## [WHAT TO WORK ON]
Across these entries, report how many lines include the string "agent", with nothing but the number.

[Records from a collection]
==================================================
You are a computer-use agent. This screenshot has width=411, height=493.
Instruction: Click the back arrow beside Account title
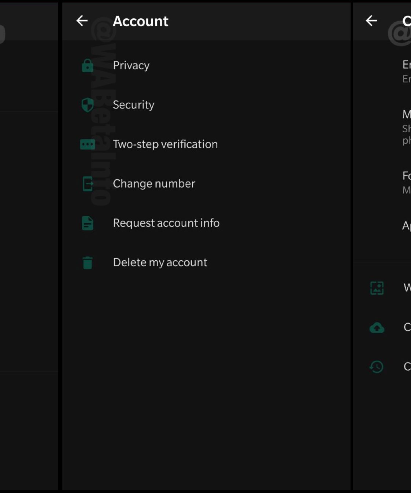point(82,21)
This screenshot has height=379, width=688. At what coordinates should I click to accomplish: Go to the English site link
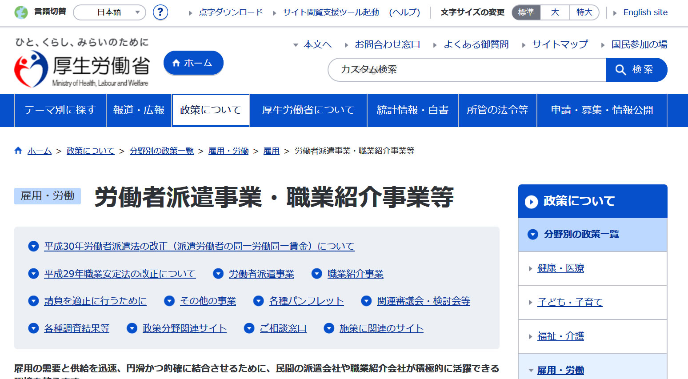tap(645, 12)
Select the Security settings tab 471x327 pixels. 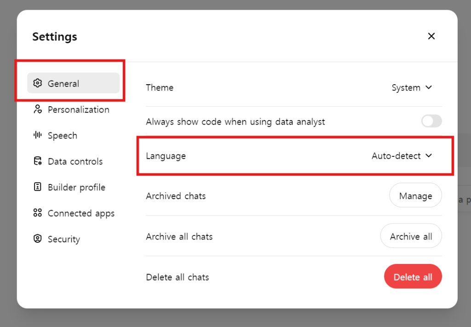[63, 239]
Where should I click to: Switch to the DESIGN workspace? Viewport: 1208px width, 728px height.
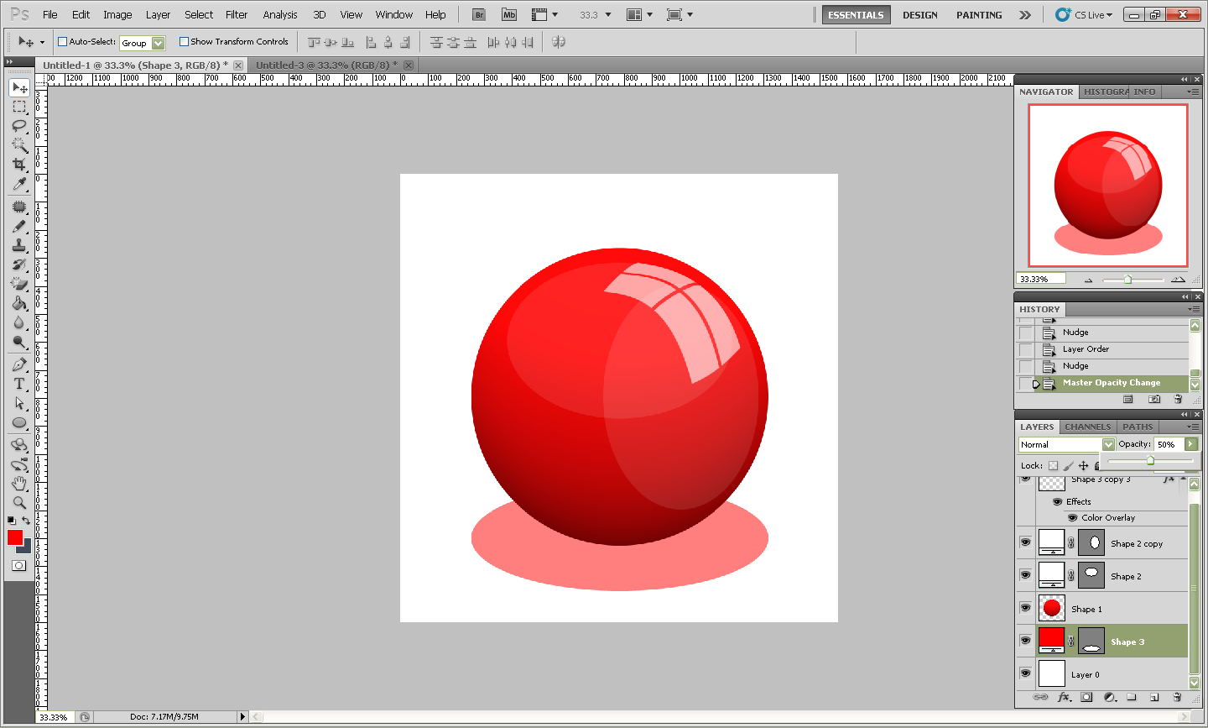(919, 14)
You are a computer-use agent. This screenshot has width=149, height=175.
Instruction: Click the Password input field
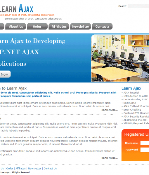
==================================================
## [ANSWER TO THE PROBLEM]
2